:: Given data ::
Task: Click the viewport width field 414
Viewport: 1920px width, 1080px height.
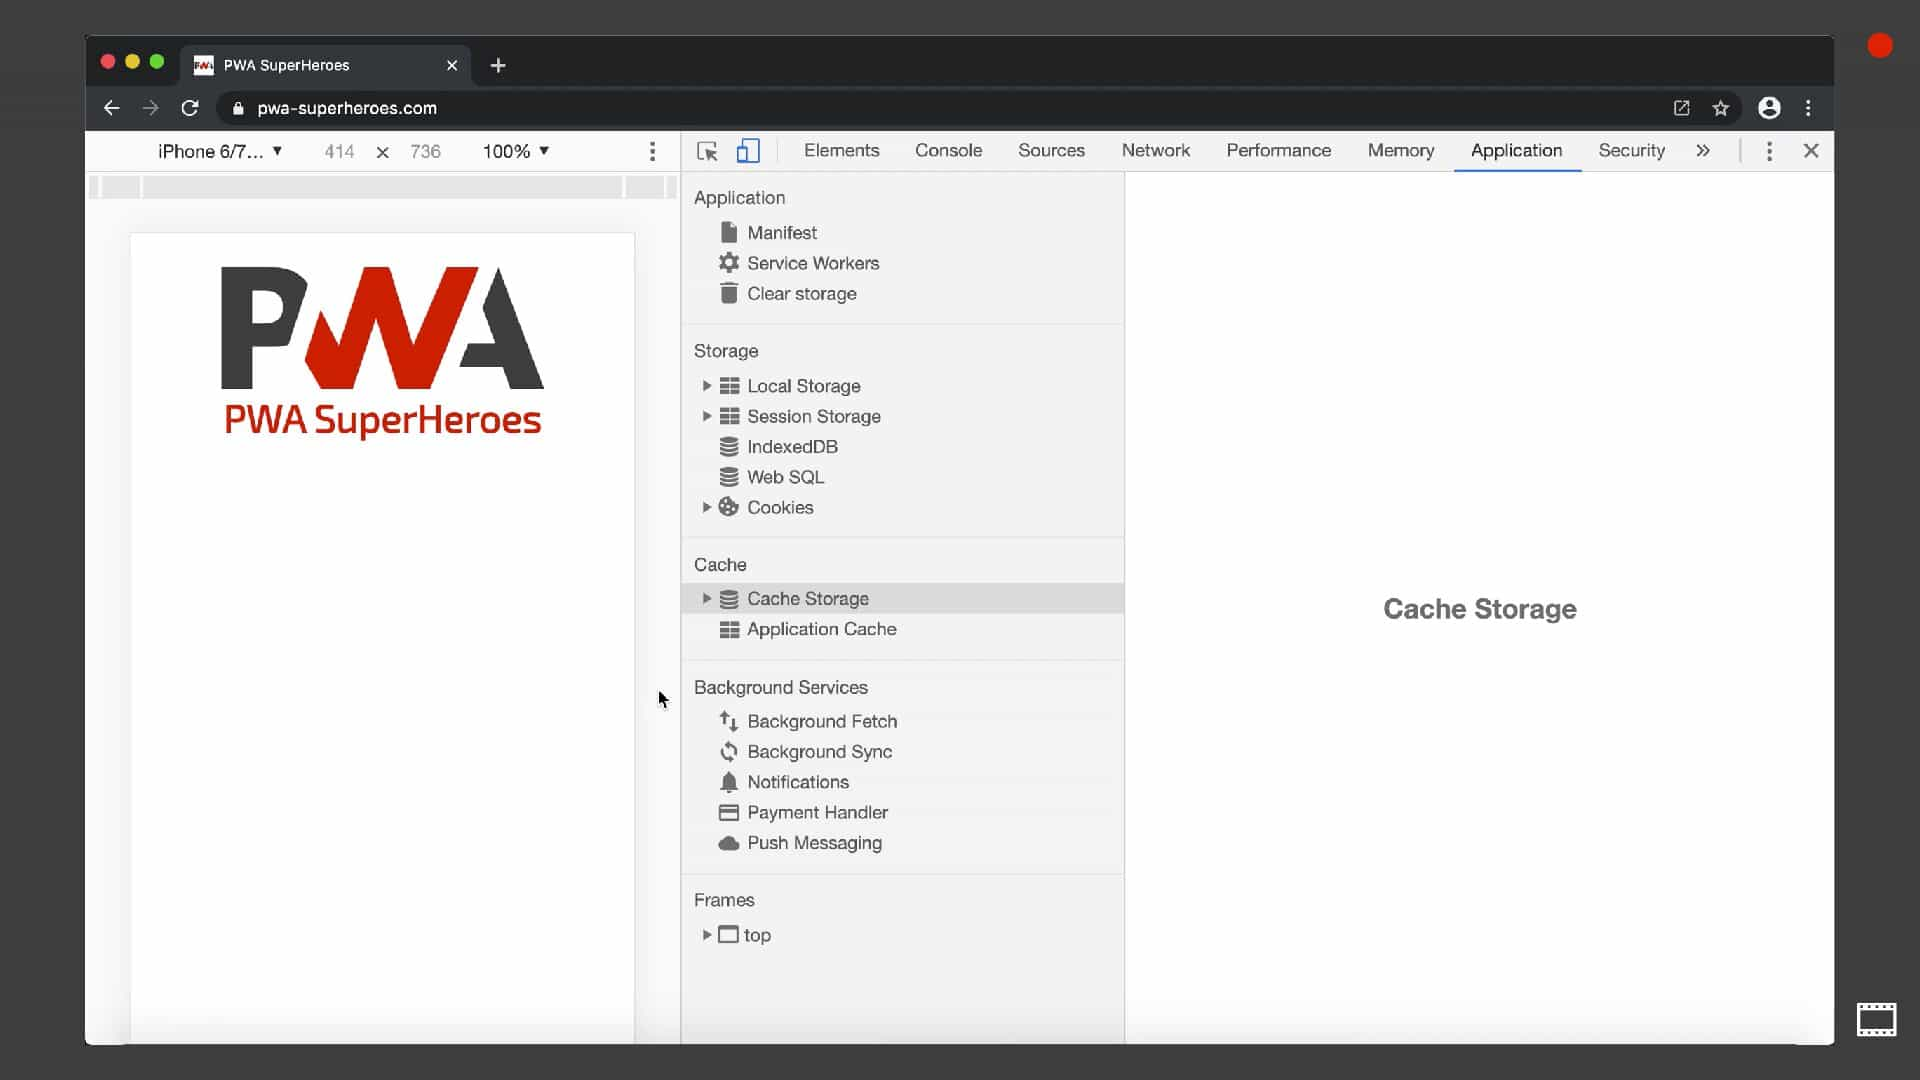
==
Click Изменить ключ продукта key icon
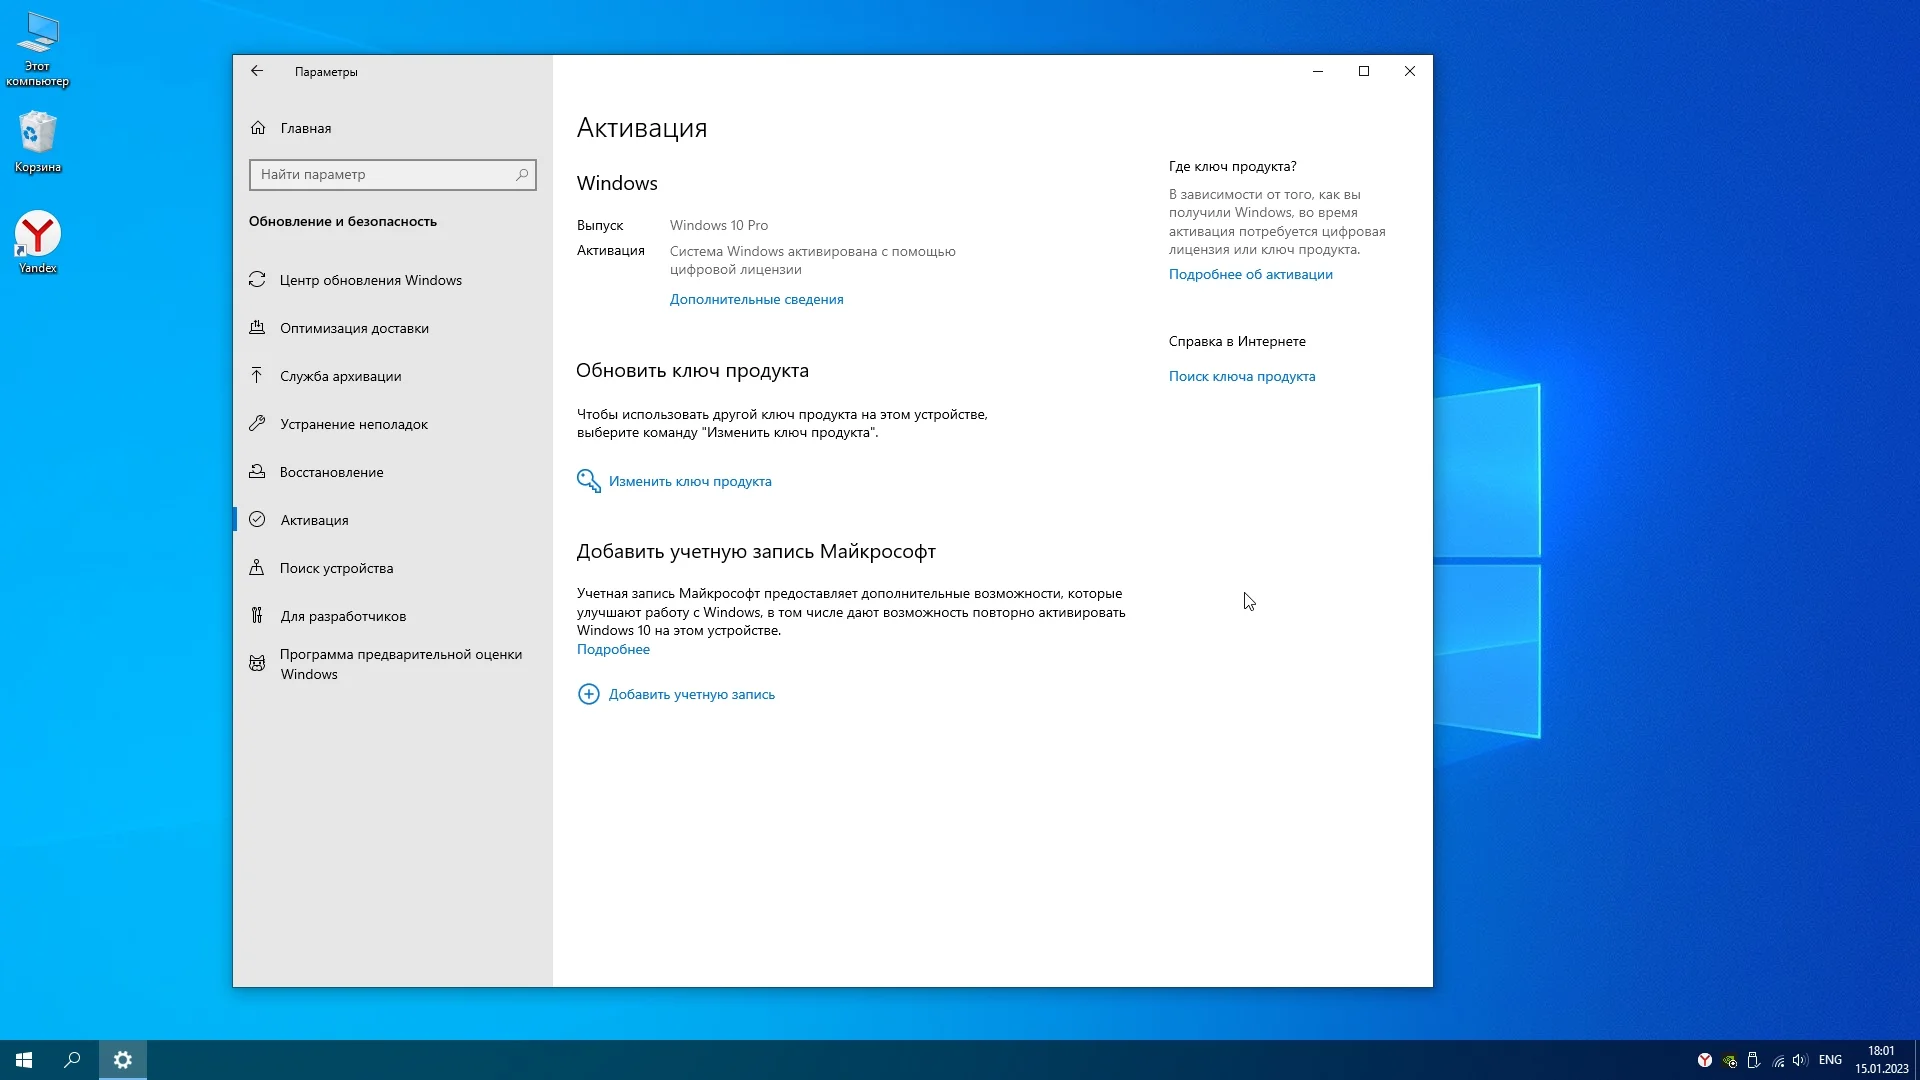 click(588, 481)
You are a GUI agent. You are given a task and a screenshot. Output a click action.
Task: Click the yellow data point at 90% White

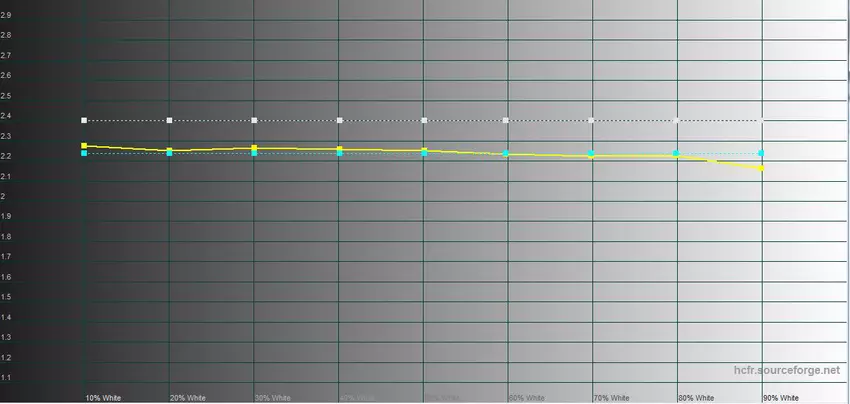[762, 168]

:: Task objective ::
Can you repeat the rows above, word for word, from the one containing "Task: Click the viewport width field 414" down to the one containing "Viewport: 1920px width, 1080px height.", including both?

:: Result below ::
Task: Click the viewport width field 414
Viewport: 1920px width, 1080px height.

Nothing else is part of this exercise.